Zooming out, Alaina provided an overview of the process for identifying paralogs. After mapping the reference annotations onto the new genome, they go back to minimap2 to look for additional or secondary alignments of the reference genes. Alignments overlapping other genes that are already annotated in the first lift over are removed. The lift over process is then repeated, and paralogs are labelled if above a sequence identity threshold of 95%. One of the limitations of Liftoff is that it relies on a reference annotation and can only identify new genes that are paralogs of those in the reference. As such, it can’t find entirely novel genes. Some of Alaina’s collaborators have developed the Comparative Annotation Toolkit which uses RNA-Seq and Iso-Seq data to identify novel transcript isoforms and genes. Using this tool, the group identified eight entirely novel genes in the new T2T assembly, although their medical relevance is yet to be determined.
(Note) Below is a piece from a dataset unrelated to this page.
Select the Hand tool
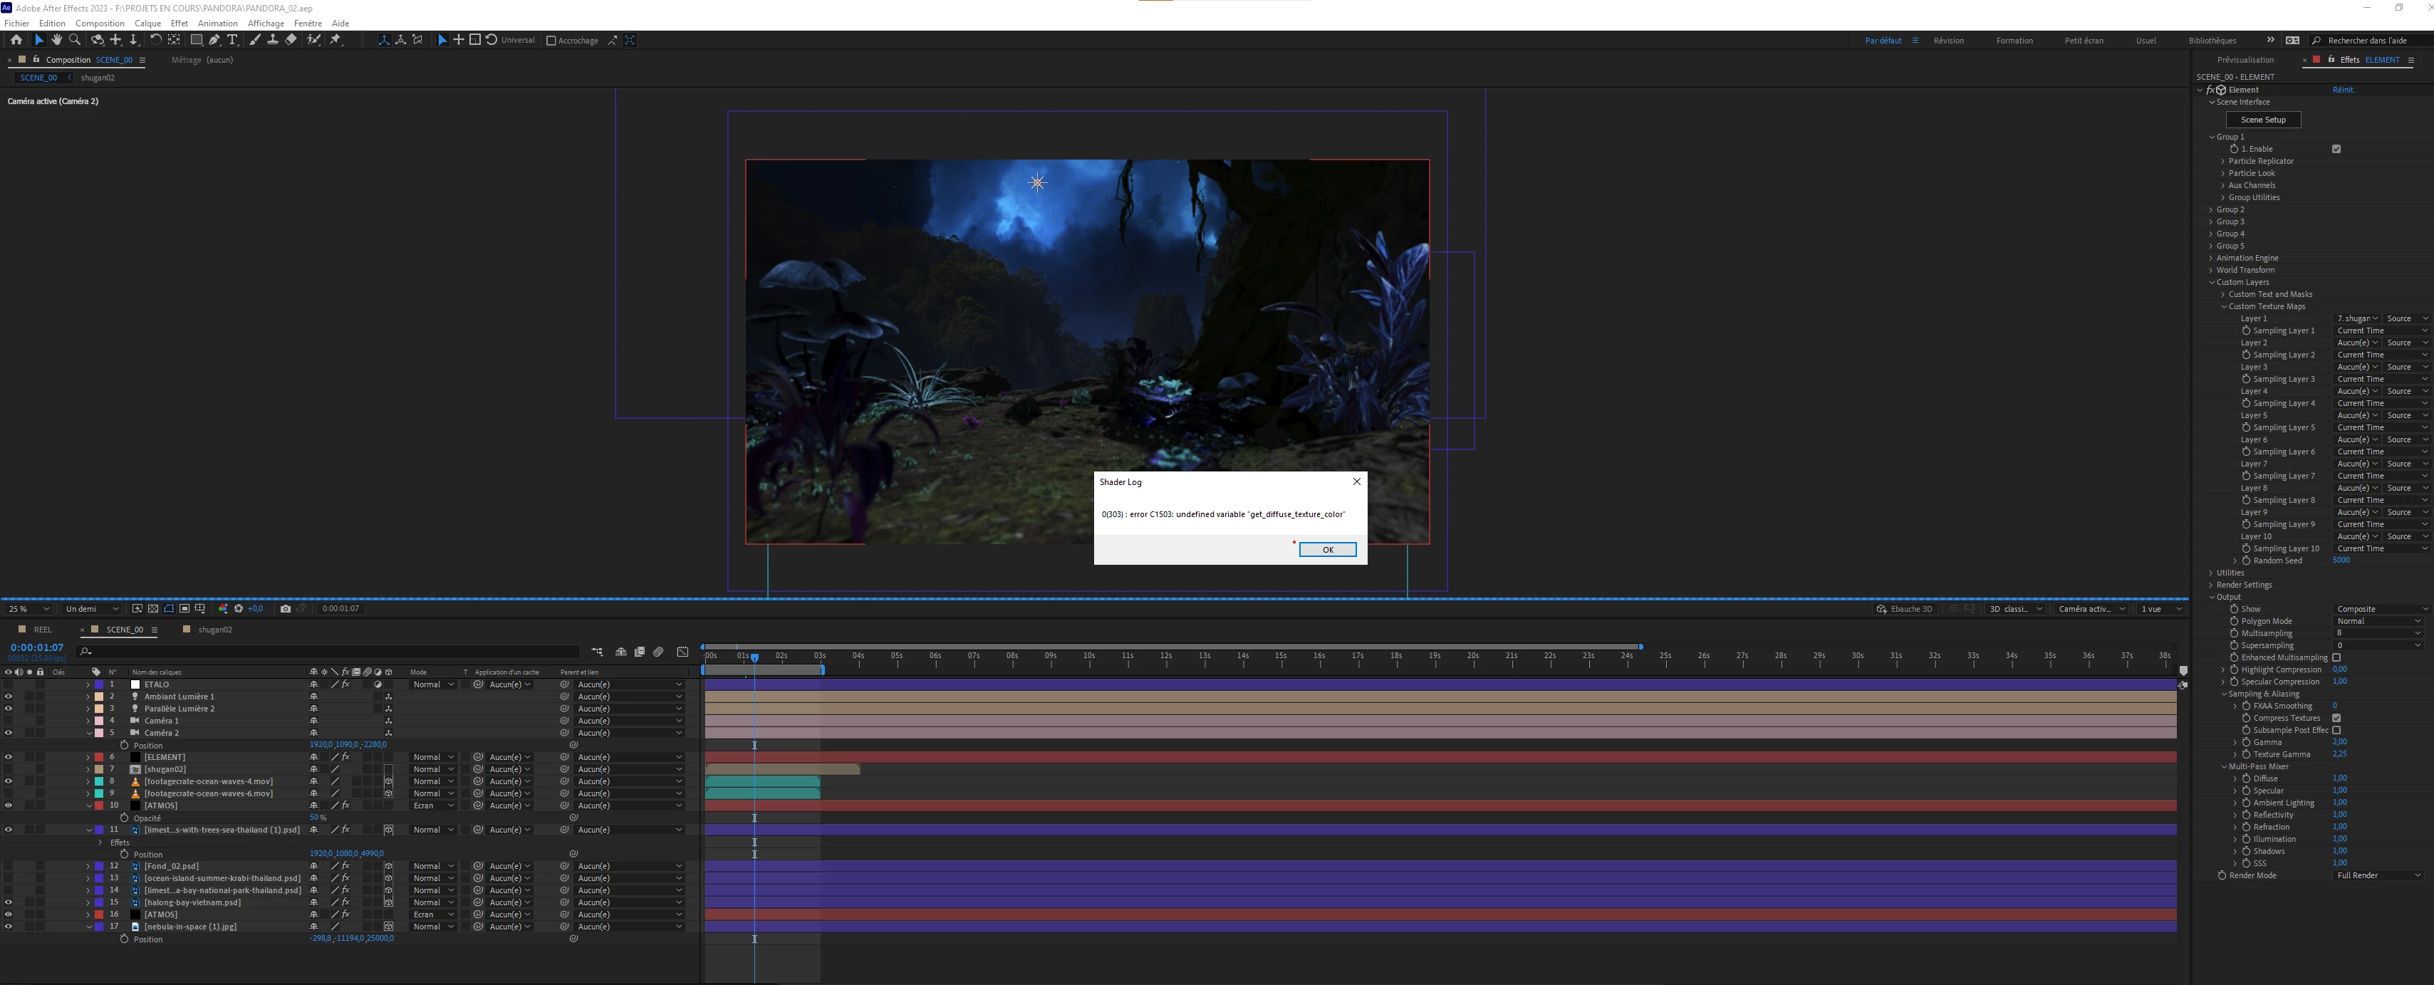This screenshot has height=985, width=2434. tap(57, 40)
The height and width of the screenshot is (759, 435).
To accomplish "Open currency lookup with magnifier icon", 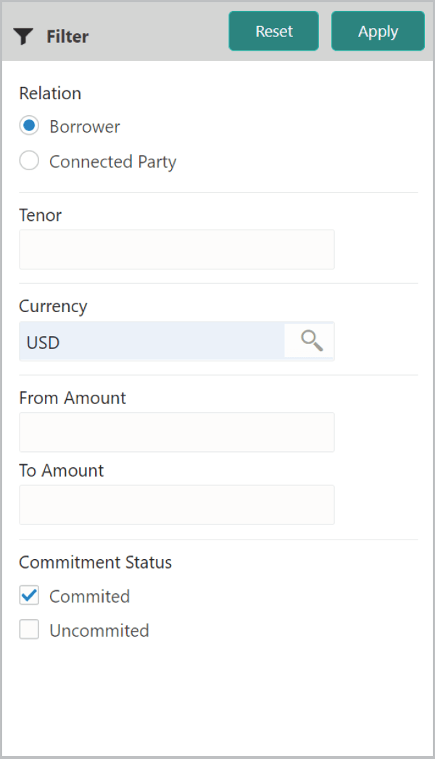I will coord(311,341).
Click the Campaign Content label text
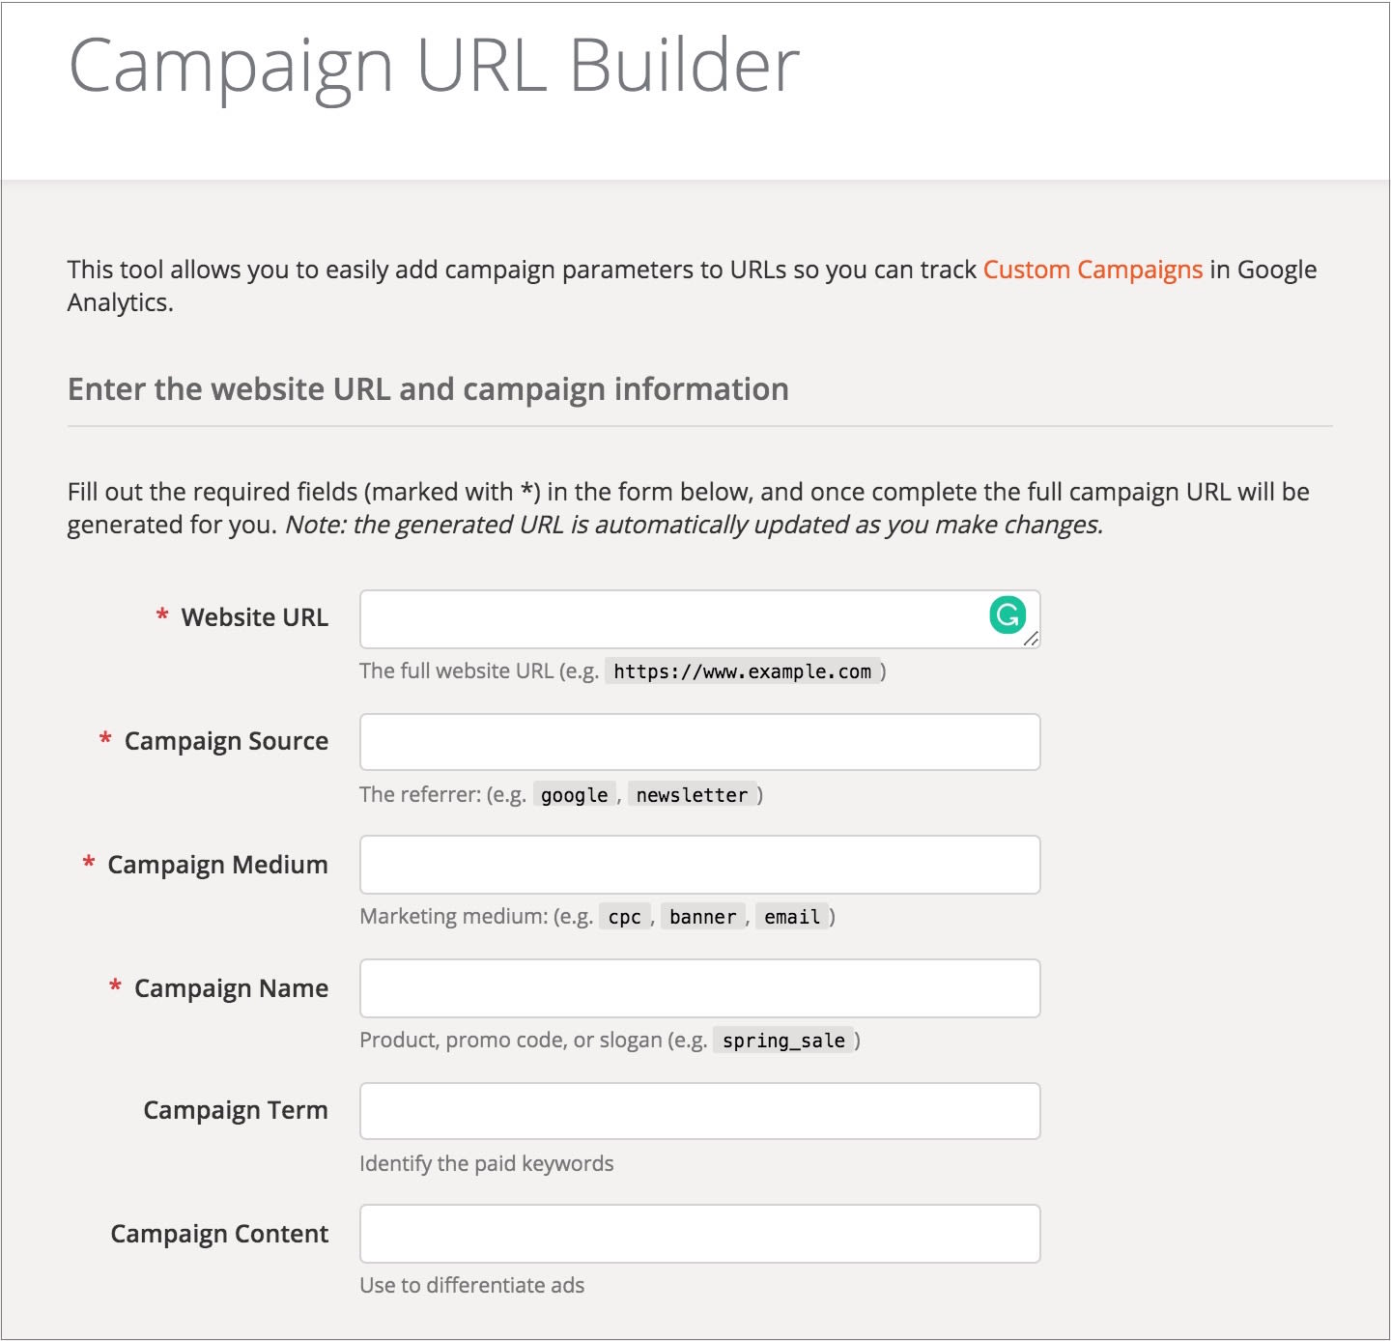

This is not the case for paralogs, as Alaina proceeded to explain. Using the list of 5,175 medically relevant genes compiled by the Genome in a Bottle Consortium, Alaina identified clinically relevant paralogs from the T2T assembly, including the potent ligand for CCR5 HIV-1 coreceptor, CCL3L1. A higher CCL3L1 copy number is correlated to a lower susceptibility to HIV-1. Finally, Alaina and her team found a paralog of KCNJ18, which encodes a potassium channel. Mutations in this gene are implicated in thyrotoxic paralysis. Interestingly, they reported an error from the update of GRCh37 to GRCh38 that led to a deletion of the KCNJ17 paralog. Alaina said that what they found is likely not a new gene, but rather a correction in the annotation of previous assemblies. Alaina finished the talk by reiterating that quality annotation is dependent on quality assemblies, and this has been made possible with the advent of long-read sequencing.